::: INPUT ROWS :::

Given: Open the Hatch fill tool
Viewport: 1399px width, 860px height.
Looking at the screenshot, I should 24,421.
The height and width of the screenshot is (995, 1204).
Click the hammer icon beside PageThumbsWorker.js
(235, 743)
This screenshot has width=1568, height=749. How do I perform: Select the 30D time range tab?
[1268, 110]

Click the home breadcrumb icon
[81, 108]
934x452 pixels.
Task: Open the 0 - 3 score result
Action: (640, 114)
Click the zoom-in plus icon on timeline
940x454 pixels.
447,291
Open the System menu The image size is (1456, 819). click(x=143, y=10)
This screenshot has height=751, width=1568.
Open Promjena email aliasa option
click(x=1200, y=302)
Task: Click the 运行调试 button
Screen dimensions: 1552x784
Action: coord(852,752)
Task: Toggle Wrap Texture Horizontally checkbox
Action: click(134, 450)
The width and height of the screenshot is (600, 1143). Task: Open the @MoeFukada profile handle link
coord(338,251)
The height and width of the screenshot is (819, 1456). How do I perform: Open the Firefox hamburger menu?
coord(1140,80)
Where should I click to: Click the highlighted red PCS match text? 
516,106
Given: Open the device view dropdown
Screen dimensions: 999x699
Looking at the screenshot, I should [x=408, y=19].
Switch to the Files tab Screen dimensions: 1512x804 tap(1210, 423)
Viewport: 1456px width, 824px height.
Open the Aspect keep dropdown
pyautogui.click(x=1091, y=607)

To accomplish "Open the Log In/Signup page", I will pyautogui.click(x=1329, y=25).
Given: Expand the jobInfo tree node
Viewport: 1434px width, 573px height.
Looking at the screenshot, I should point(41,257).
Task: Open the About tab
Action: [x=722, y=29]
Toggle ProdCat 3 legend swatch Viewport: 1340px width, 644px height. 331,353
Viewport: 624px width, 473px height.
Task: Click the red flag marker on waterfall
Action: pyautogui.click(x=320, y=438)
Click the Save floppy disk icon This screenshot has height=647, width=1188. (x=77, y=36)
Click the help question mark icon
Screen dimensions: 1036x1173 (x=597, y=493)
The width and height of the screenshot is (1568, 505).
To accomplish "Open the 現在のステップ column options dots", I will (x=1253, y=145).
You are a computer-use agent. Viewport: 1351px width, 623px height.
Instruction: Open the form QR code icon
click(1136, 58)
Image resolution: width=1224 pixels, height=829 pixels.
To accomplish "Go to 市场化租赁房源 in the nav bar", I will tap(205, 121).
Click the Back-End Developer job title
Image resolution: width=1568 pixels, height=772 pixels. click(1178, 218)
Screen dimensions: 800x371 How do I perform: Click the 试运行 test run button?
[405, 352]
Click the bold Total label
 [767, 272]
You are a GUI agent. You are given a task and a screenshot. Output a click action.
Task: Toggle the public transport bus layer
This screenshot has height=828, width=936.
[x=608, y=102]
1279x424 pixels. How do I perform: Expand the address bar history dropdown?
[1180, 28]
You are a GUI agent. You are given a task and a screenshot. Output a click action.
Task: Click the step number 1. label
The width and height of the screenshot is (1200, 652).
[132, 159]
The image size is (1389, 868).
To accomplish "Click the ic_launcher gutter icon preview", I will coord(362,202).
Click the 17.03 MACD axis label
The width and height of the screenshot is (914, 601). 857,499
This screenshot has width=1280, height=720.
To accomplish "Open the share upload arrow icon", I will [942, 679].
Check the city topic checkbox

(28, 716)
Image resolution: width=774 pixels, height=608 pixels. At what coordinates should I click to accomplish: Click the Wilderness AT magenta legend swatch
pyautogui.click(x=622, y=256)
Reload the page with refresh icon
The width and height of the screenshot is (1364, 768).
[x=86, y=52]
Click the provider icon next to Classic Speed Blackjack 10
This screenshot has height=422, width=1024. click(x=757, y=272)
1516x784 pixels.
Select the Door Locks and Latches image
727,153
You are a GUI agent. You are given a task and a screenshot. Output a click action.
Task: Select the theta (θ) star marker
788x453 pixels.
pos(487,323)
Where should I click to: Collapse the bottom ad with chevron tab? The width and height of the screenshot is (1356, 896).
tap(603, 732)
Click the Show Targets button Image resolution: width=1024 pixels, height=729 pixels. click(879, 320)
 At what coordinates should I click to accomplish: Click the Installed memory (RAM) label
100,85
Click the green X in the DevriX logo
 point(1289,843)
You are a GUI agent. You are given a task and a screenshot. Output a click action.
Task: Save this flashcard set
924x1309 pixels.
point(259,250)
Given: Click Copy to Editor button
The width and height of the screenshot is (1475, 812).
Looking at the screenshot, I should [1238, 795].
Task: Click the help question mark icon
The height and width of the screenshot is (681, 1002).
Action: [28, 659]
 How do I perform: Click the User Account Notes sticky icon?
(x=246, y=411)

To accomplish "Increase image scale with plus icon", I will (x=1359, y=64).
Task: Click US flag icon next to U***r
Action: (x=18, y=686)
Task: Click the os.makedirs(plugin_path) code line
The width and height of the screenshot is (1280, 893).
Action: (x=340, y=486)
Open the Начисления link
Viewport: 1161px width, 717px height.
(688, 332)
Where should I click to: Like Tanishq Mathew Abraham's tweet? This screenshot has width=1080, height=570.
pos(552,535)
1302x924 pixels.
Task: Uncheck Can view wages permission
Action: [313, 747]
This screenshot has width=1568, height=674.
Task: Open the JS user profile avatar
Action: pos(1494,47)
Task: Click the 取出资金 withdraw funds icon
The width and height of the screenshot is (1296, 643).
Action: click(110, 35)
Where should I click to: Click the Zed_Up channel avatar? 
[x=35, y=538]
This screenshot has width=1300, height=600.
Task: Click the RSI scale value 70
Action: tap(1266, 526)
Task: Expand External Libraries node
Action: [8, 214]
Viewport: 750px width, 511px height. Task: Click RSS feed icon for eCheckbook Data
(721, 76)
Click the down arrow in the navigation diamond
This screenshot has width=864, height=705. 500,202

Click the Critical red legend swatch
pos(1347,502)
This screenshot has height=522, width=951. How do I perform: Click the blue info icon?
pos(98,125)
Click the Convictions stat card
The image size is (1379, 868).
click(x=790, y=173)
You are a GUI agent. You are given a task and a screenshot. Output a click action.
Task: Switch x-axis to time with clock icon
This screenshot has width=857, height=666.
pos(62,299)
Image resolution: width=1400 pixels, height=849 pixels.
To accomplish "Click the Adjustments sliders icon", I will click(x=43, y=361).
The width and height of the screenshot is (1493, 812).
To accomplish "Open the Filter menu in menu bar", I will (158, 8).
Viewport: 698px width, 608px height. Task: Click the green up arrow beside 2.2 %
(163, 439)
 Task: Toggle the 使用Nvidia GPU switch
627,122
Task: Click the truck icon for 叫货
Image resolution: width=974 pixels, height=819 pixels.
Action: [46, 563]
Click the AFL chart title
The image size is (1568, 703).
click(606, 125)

:::

◆ INSTRUCTIONS FOR THE TASK
Rewrite all of the lines above, putting "diskette" in place of "floppy disk" and leaving everything else as it is.

◆ RESULT
Given: Open the Hatch fill tool
Viewport: 1399px width, 860px height.
Looking at the screenshot, I should 24,421.
The height and width of the screenshot is (995, 1204).
Click the hammer icon beside PageThumbsWorker.js
(235, 743)
This screenshot has width=1568, height=749. How do I perform: Select the 30D time range tab?
[1268, 110]

Click the home breadcrumb icon
[81, 108]
934x452 pixels.
Task: Open the 0 - 3 score result
Action: (640, 114)
Click the zoom-in plus icon on timeline
940x454 pixels.
447,291
Open the System menu The image size is (1456, 819). click(x=143, y=10)
This screenshot has height=751, width=1568.
Open Promjena email aliasa option
click(x=1200, y=302)
Task: Click the 运行调试 button
Screen dimensions: 1552x784
Action: coord(852,752)
Task: Toggle Wrap Texture Horizontally checkbox
Action: click(134, 450)
The width and height of the screenshot is (600, 1143). Task: Open the @MoeFukada profile handle link
coord(338,251)
The height and width of the screenshot is (819, 1456). How do I perform: Open the Firefox hamburger menu?
coord(1140,80)
Where should I click to: Click the highlighted red PCS match text? 
516,106
Given: Open the device view dropdown
Screen dimensions: 999x699
Looking at the screenshot, I should [x=408, y=19].
Switch to the Files tab Screen dimensions: 1512x804 tap(1210, 423)
Viewport: 1456px width, 824px height.
Open the Aspect keep dropdown
pyautogui.click(x=1091, y=607)

To accomplish "Open the Log In/Signup page", I will pyautogui.click(x=1329, y=25).
Given: Expand the jobInfo tree node
Viewport: 1434px width, 573px height.
Looking at the screenshot, I should point(41,257).
Task: Open the About tab
Action: [x=722, y=29]
Toggle ProdCat 3 legend swatch Viewport: 1340px width, 644px height. 331,353
Viewport: 624px width, 473px height.
Task: Click the red flag marker on waterfall
Action: pyautogui.click(x=320, y=438)
Click the Save diskette icon This screenshot has height=647, width=1188. (x=77, y=36)
Click the help question mark icon
Screen dimensions: 1036x1173 (x=597, y=493)
The width and height of the screenshot is (1568, 505).
To accomplish "Open the 現在のステップ column options dots", I will (x=1253, y=145).
You are a computer-use agent. Viewport: 1351px width, 623px height.
Instruction: Open the form QR code icon
click(1136, 58)
Image resolution: width=1224 pixels, height=829 pixels.
To accomplish "Go to 市场化租赁房源 in the nav bar", I will tap(205, 121).
Click the Back-End Developer job title
Image resolution: width=1568 pixels, height=772 pixels. click(1178, 218)
Screen dimensions: 800x371 How do I perform: Click the 试运行 test run button?
[405, 352]
Click the bold Total label
 [767, 272]
You are a GUI agent. You are given a task and a screenshot. Output a click action.
Task: Toggle the public transport bus layer
This screenshot has height=828, width=936.
[x=608, y=102]
1279x424 pixels. How do I perform: Expand the address bar history dropdown?
[1180, 28]
You are a GUI agent. You are given a task and a screenshot. Output a click action.
Task: Click the step number 1. label
The width and height of the screenshot is (1200, 652).
[132, 159]
The image size is (1389, 868).
To accomplish "Click the ic_launcher gutter icon preview", I will coord(362,202).
Click the 17.03 MACD axis label
The width and height of the screenshot is (914, 601). 857,499
This screenshot has width=1280, height=720.
To accomplish "Open the share upload arrow icon", I will [942, 679].
Check the city topic checkbox

(28, 716)
Image resolution: width=774 pixels, height=608 pixels. At what coordinates should I click to accomplish: Click the Wilderness AT magenta legend swatch
pyautogui.click(x=622, y=256)
Reload the page with refresh icon
The width and height of the screenshot is (1364, 768).
[x=86, y=52]
Click the provider icon next to Classic Speed Blackjack 10
This screenshot has height=422, width=1024. click(x=757, y=272)
1516x784 pixels.
Select the Door Locks and Latches image
727,153
You are a GUI agent. You are given a task and a screenshot. Output a click action.
Task: Select the theta (θ) star marker
788x453 pixels.
pos(487,323)
Where should I click to: Collapse the bottom ad with chevron tab? The width and height of the screenshot is (1356, 896).
tap(603, 732)
Click the Show Targets button Image resolution: width=1024 pixels, height=729 pixels. click(879, 320)
 At what coordinates should I click to accomplish: Click the Installed memory (RAM) label
100,85
Click the green X in the DevriX logo
 point(1289,843)
You are a GUI agent. You are given a task and a screenshot. Output a click action.
Task: Save this flashcard set
924x1309 pixels.
point(259,250)
Given: Click Copy to Editor button
The width and height of the screenshot is (1475, 812).
Looking at the screenshot, I should [1238, 795].
Task: Click the help question mark icon
The height and width of the screenshot is (681, 1002).
Action: [28, 659]
 How do I perform: Click the User Account Notes sticky icon?
(x=246, y=411)

To accomplish "Increase image scale with plus icon", I will (x=1359, y=64).
Task: Click US flag icon next to U***r
Action: (x=18, y=686)
Task: Click the os.makedirs(plugin_path) code line
The width and height of the screenshot is (1280, 893).
Action: (x=340, y=486)
Open the Начисления link
Viewport: 1161px width, 717px height.
(688, 332)
Where should I click to: Like Tanishq Mathew Abraham's tweet? This screenshot has width=1080, height=570.
pos(552,535)
1302x924 pixels.
Task: Uncheck Can view wages permission
Action: [313, 747]
This screenshot has width=1568, height=674.
Task: Open the JS user profile avatar
Action: pos(1494,47)
Task: Click the 取出资金 withdraw funds icon
The width and height of the screenshot is (1296, 643).
Action: click(110, 35)
Where should I click to: Click the Zed_Up channel avatar? 
[x=35, y=538]
This screenshot has width=1300, height=600.
Task: Click the RSI scale value 70
Action: tap(1266, 526)
Task: Expand External Libraries node
Action: [8, 214]
Viewport: 750px width, 511px height. Task: Click RSS feed icon for eCheckbook Data
(721, 76)
Click the down arrow in the navigation diamond
This screenshot has width=864, height=705. 500,202

Click the Critical red legend swatch
pos(1347,502)
This screenshot has height=522, width=951. How do I perform: Click the blue info icon?
pos(98,125)
Click the Convictions stat card
The image size is (1379, 868).
click(x=790, y=173)
You are a GUI agent. You are given a task and a screenshot. Output a click action.
Task: Switch x-axis to time with clock icon
This screenshot has width=857, height=666.
pos(62,299)
Image resolution: width=1400 pixels, height=849 pixels.
To accomplish "Click the Adjustments sliders icon", I will click(x=43, y=361).
The width and height of the screenshot is (1493, 812).
To accomplish "Open the Filter menu in menu bar", I will (158, 8).
Viewport: 698px width, 608px height. Task: Click the green up arrow beside 2.2 %
(163, 439)
 Task: Toggle the 使用Nvidia GPU switch
627,122
Task: Click the truck icon for 叫货
Image resolution: width=974 pixels, height=819 pixels.
Action: [46, 563]
Click the AFL chart title
The image size is (1568, 703).
click(606, 125)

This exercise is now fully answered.